This is an automated email from the ASF dual-hosted git repository.
liuxun pushed a commit to branch main
in repository https://gitbox.apache.org/repos/asf/gravitino.git
The following commit(s) were added to refs/heads/main by this push:
new 6f54874e4 [#5966] improvment(authorization): Add path based securable
object and user group mapping interface (#5967)

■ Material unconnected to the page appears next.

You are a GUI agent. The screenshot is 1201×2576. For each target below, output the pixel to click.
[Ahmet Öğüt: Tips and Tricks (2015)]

6f54874e4 is described below
commit 6f54874e486e1898930f72b744986feeb54aa913
Author: Qi Yu <[email protected]>
AuthorDate: Fri Jan 3 10:16:41 2025 +0800
[#5966] improvment(authorization): Add path based securable object and user
group mapping interface (#5967)
### What changes were proposed in this pull request?
Add the following things:
- The interface for user-group mapping between Gravitino and underlying
user system.
### Why are the changes needed?
It's a need for path-based authorization
Fix: #5966
### Does this PR introduce _any_ user-facing change?
N/A.
### How was this patch tested?
Existing tests.
---
.../AuthorizationUserGroupMappingProvider.java | 64 ++++++++++++++++++++++
1 file changed, 64 insertions(+)
diff --git
a/authorizations/authorization-common/src/main/java/org/apache/gravitino/authorization/common/AuthorizationUserGroupMappingProvider.java
b/authorizations/authorization-common/src/main/java/org/apache/gravitino/authorization/common/AuthorizationUserGroupMappingProvider.java
new file mode 100644
index 000000000..08b48dc78
--- /dev/null
+++
b/authorizations/authorization-common/src/main/java/org/apache/gravitino/authorization/common/AuthorizationUserGroupMappingProvider.java
@@ -0,0 +1,64 @@
+/*
+ * Licensed to the Apache Software Foundation (ASF) under one
+ * or more contributor license agreements. See the NOTICE file
+ * distributed with this work for additional information
+ * regarding copyright ownership. The ASF licenses this file
+ * to you under the Apache License, Version 2.0 (the
+ * "License"); you may not use this file except in compliance
+ * with the License. You may obtain a copy of the License at
+ *
+ * http://www.apache.org/licenses/LICENSE-2.0
+ *
+ * Unless required by applicable law or agreed to in writing,
+ * software distributed under the License is distributed on an
+ * "AS IS" BASIS, WITHOUT WARRANTIES OR CONDITIONS OF ANY
+ * KIND, either express or implied. See the License for the
+ * specific language governing permissions and limitations
+ * under the License.
+ *
+ */
+
+package org.apache.gravitino.authorization.common;
+
+import java.util.Map;
+
+/**
+ * The AuthorizationUserGroupMappingProvider interface defines the public API
for mapping Gravitino
+ * users and groups to the that in underlying data source system.
+ *
+ * <p>Typically, the users and group names in Gravitino are the same as the
underlying data source.
+ * However, in some cases, the user and group names in Gravitino may be
different from the
+ * underlying data source. For instance, in GCP IAM, the username is the email
address or the
+ * service account. So the user group mapping provider can be used to map the
Gravitino username to
+ * the email address or service account.
+ */
+public interface AuthorizationUserGroupMappingProvider {
+
+ /**
+ * Initialize the user group mapping provider with the configuration.
+ *
+ * @param config The configuration map for the user group mapping provider.
+ */
+ default void initialize(Map<String, String> config) {}
+
+ /**
+ * Get the username from the underlying data source based on the Gravitino
username For instance,
+ * in GCP IAM, the username is the email address or the service account.
+ *
+ * @param gravitinoUserName The Gravitino username.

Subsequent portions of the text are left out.